§ **TASK INSTRUCTIONS**
Print everything in the listing below from the line containing "Describe the element" down to the line containing "at that location.", with both of those lines included, and leave out the pictures.

§ **DATASET EXCERPTS**
========================================================================
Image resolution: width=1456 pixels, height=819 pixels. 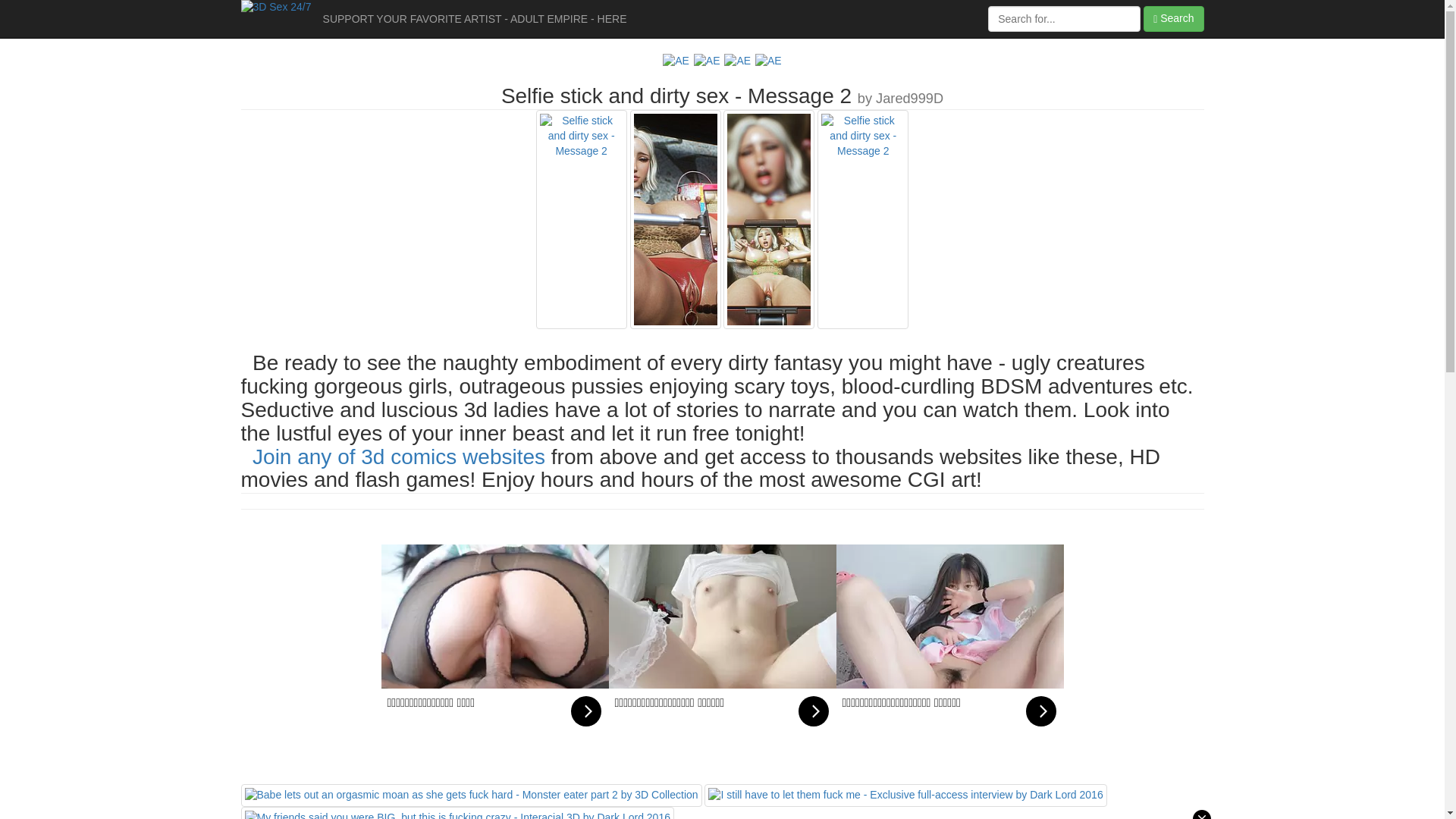 I want to click on 'Search', so click(x=1172, y=18).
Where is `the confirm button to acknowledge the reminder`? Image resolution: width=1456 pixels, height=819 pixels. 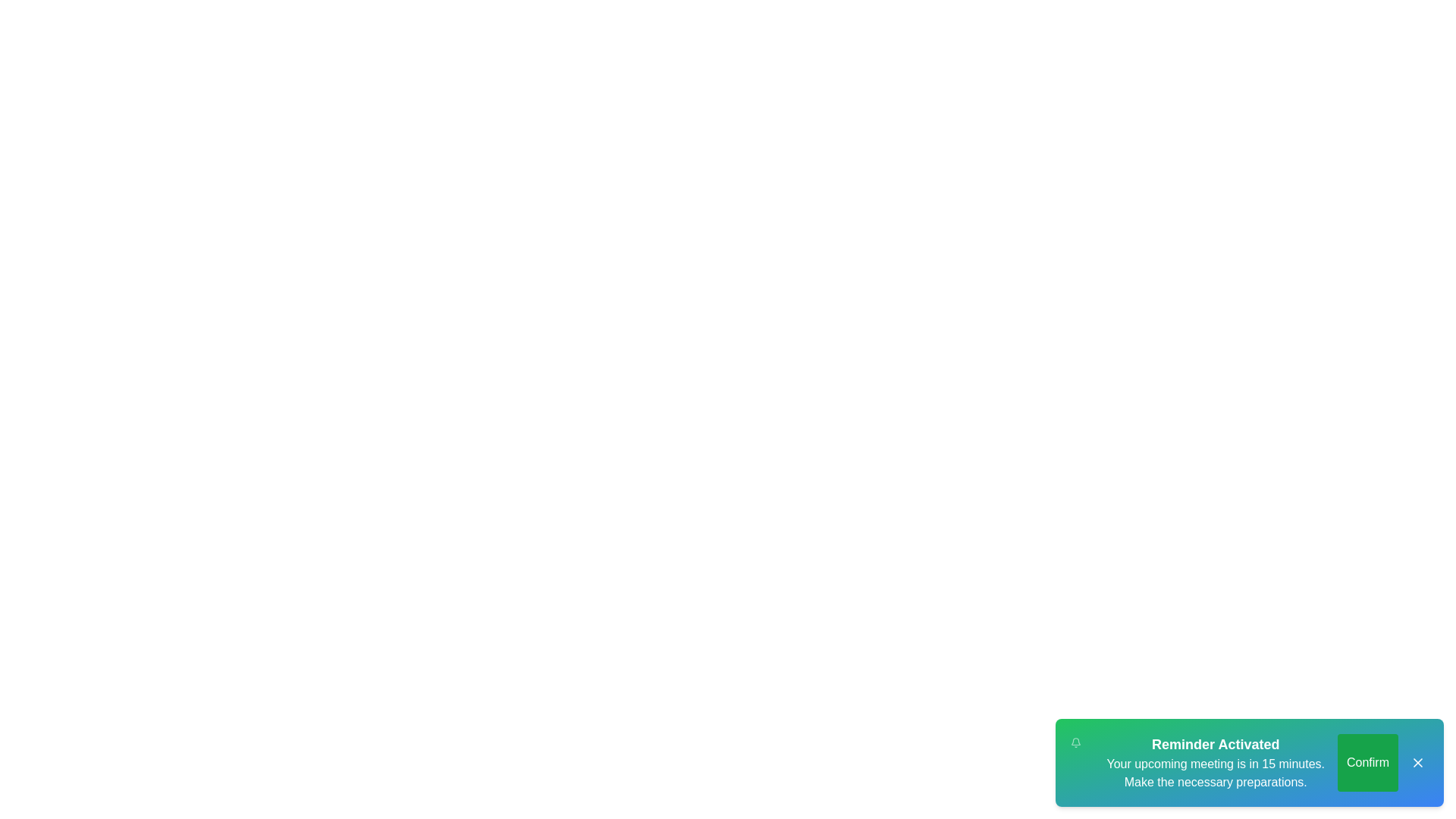
the confirm button to acknowledge the reminder is located at coordinates (1368, 763).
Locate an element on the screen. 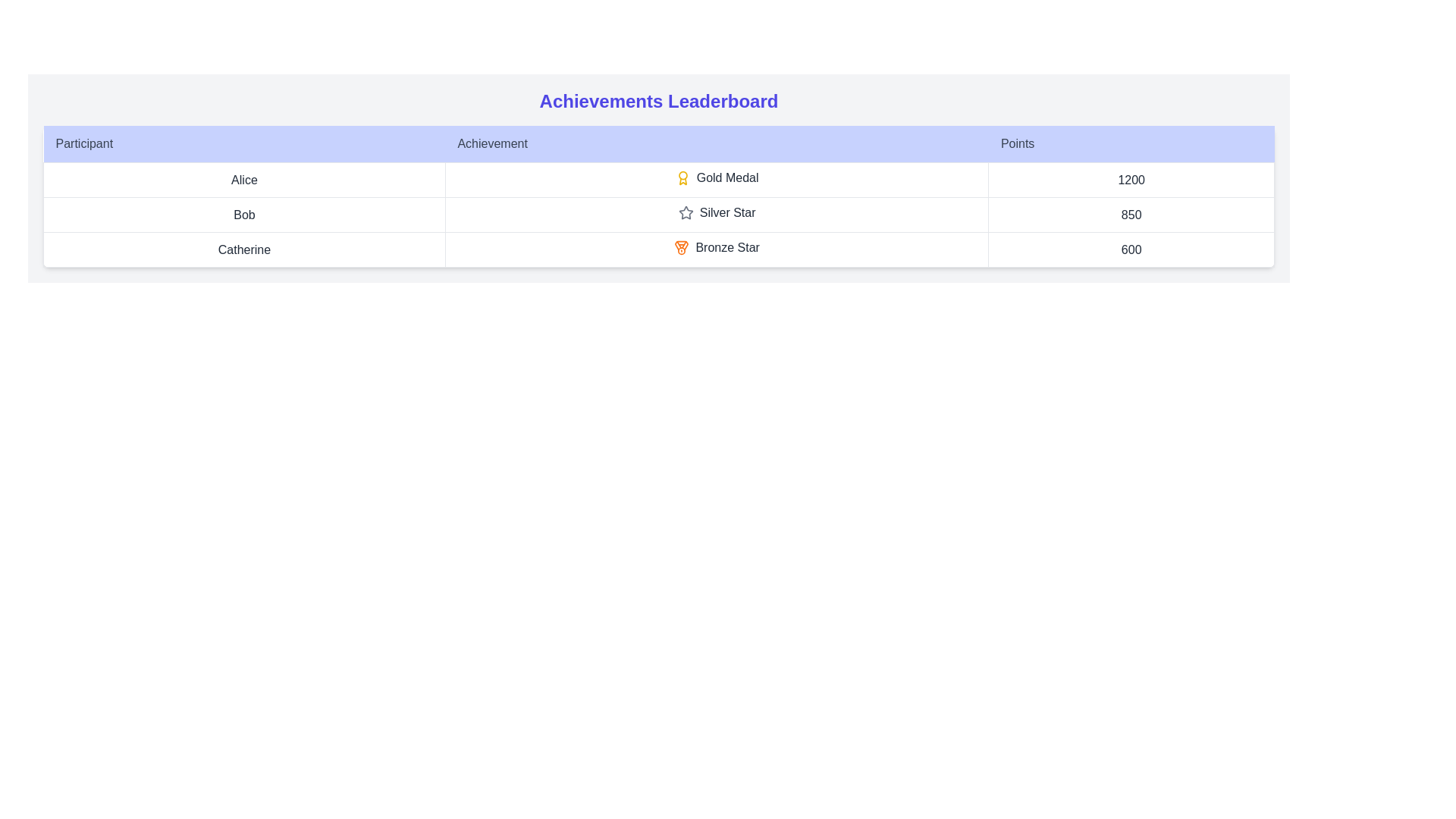  the 'Gold Medal' award icon for participant 'Alice' in the 'Achievements Leaderboard' table is located at coordinates (682, 177).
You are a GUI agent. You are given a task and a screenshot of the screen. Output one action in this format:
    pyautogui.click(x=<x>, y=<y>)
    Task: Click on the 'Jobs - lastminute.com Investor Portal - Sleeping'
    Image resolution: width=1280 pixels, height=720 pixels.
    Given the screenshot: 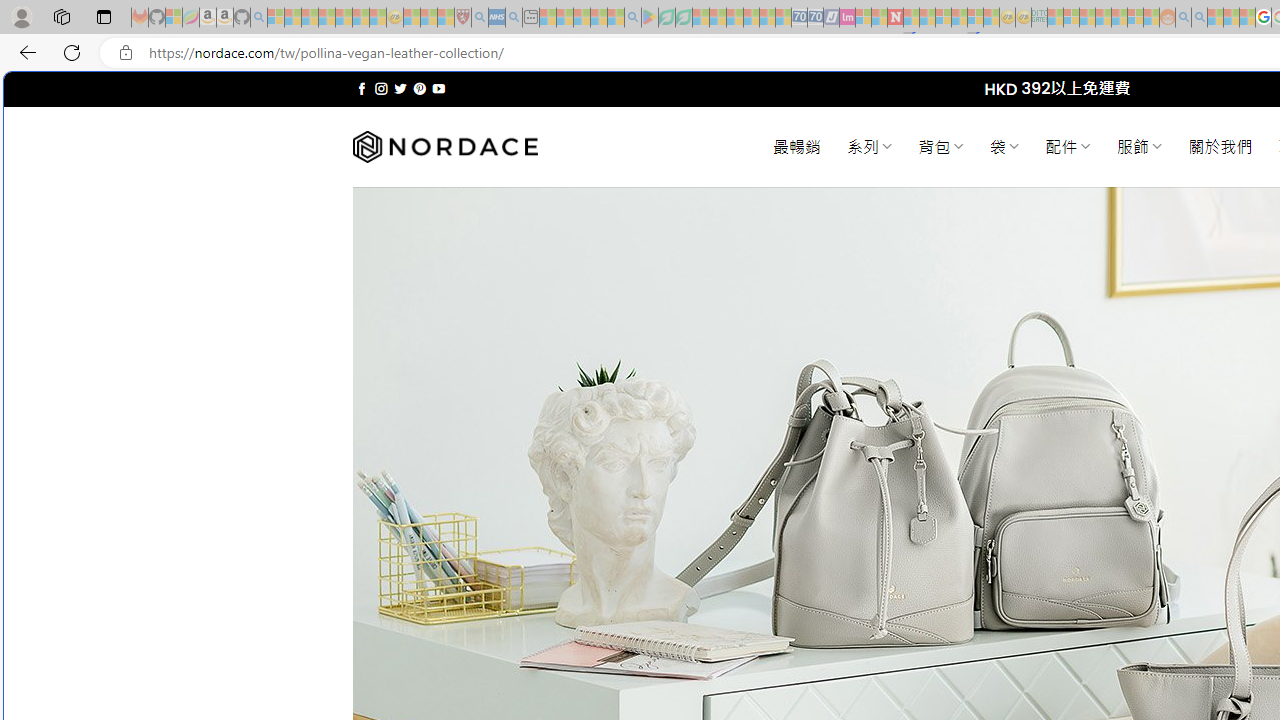 What is the action you would take?
    pyautogui.click(x=847, y=17)
    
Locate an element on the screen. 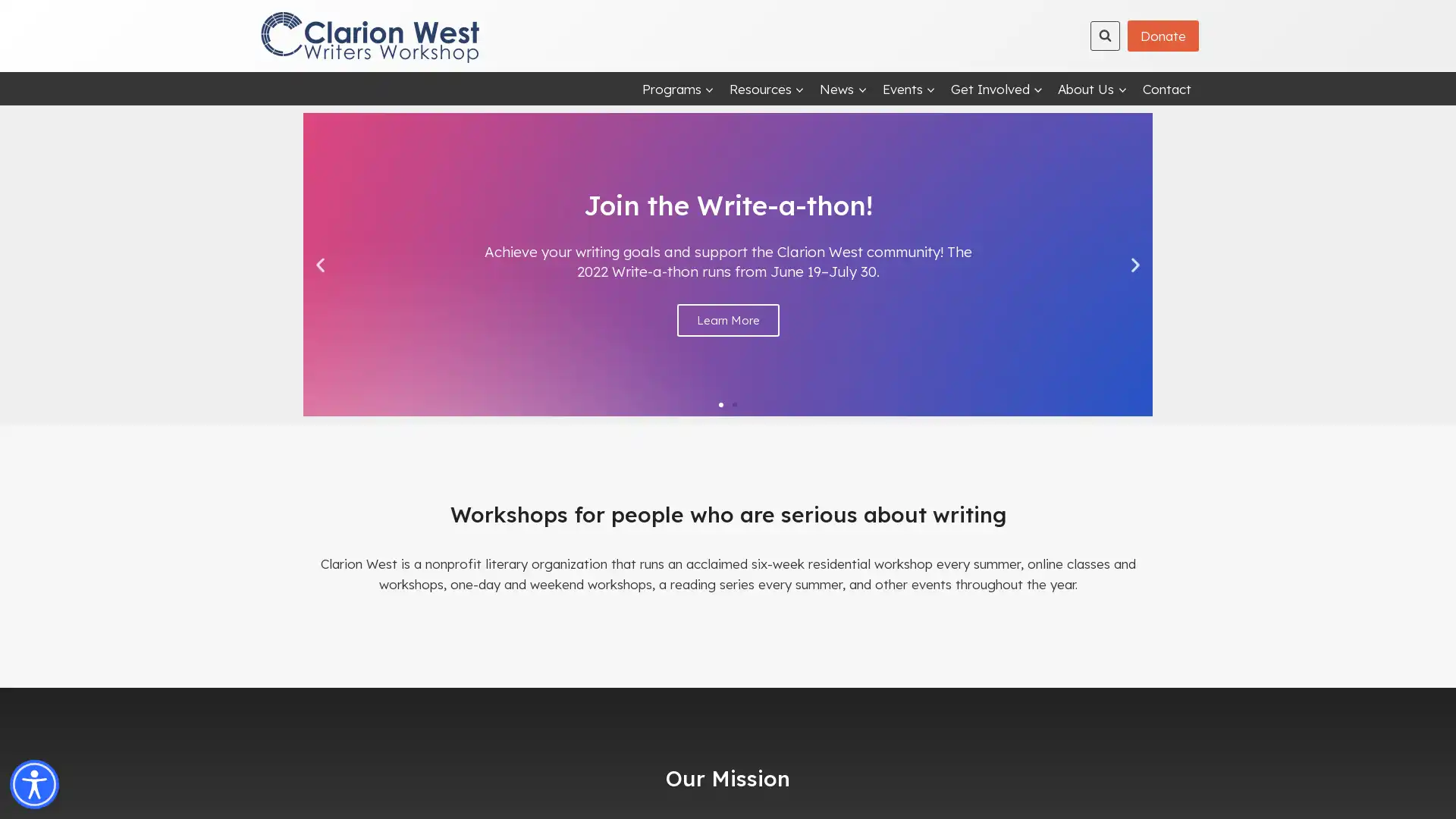 This screenshot has width=1456, height=819. View Search Form is located at coordinates (1105, 34).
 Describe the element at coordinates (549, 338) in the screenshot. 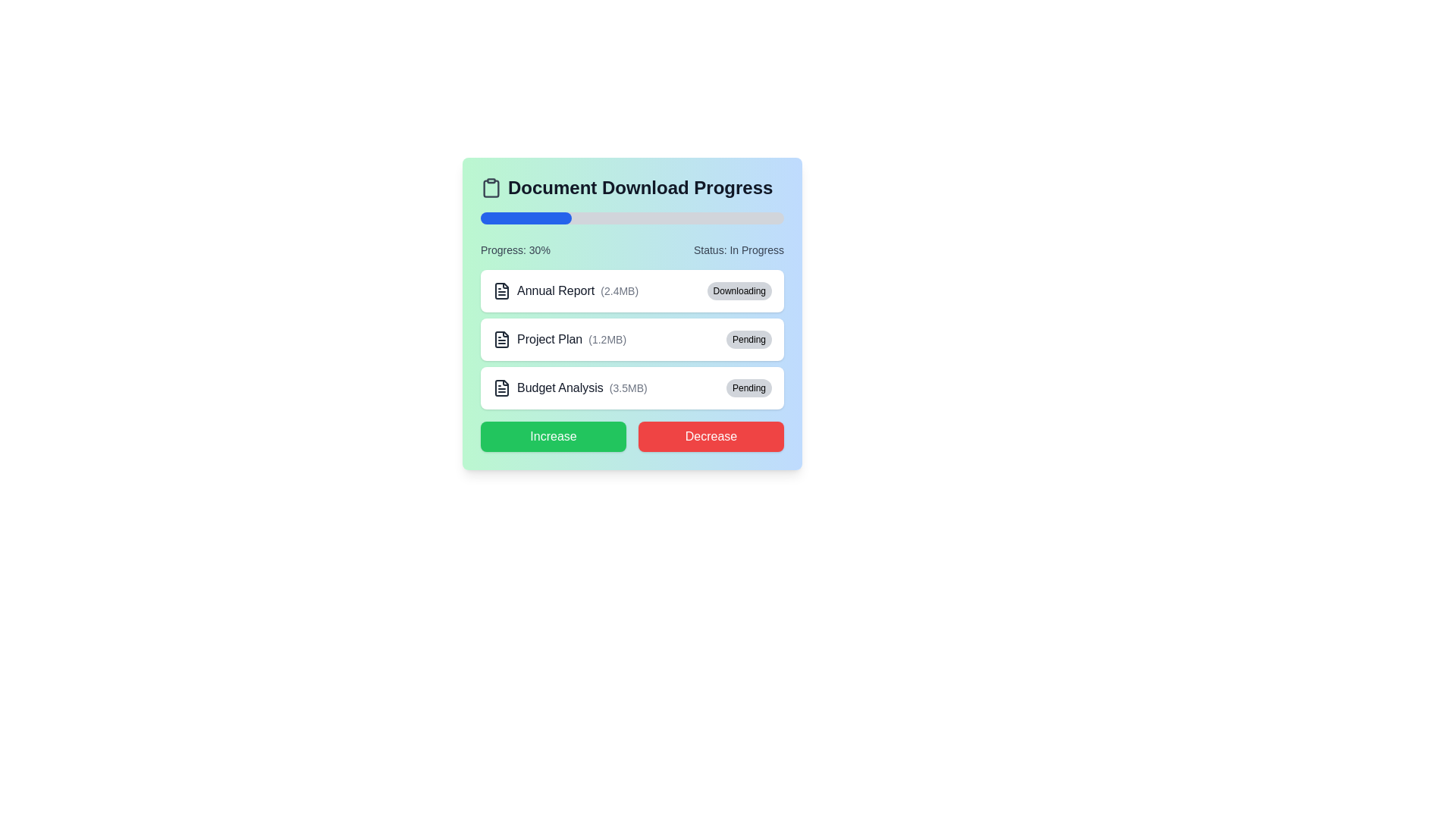

I see `text label indicating the title or name of a downloadable document located below 'Annual Report (2.4MB)' and above 'Budget Analysis (3.5MB)'` at that location.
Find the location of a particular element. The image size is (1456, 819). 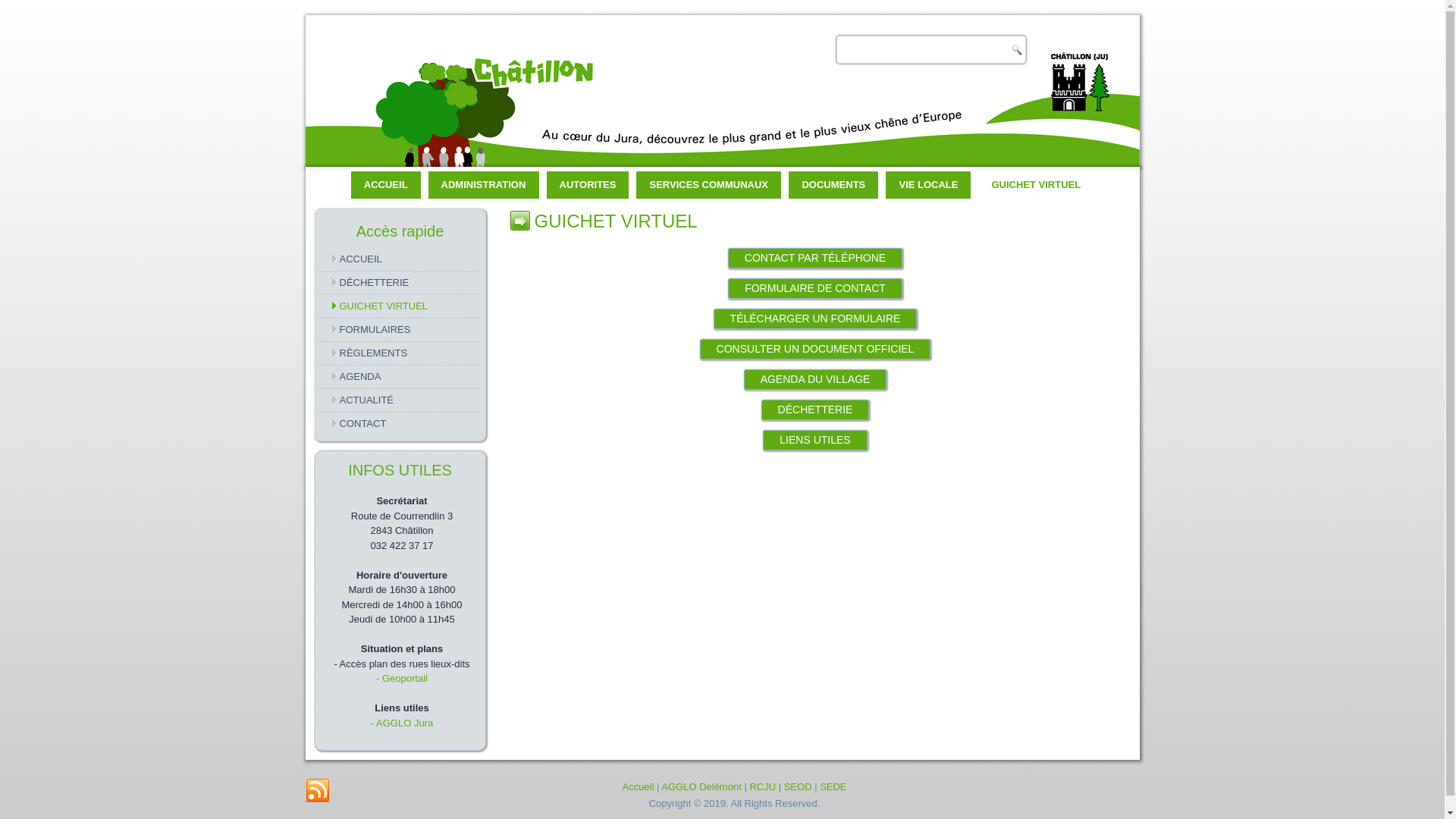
========================================================================
§ **EXERCISE ANSWER**
 Describe the element at coordinates (549, 338) in the screenshot. 

I see `text label indicating the title or name of a downloadable document located below 'Annual Report (2.4MB)' and above 'Budget Analysis (3.5MB)'` at that location.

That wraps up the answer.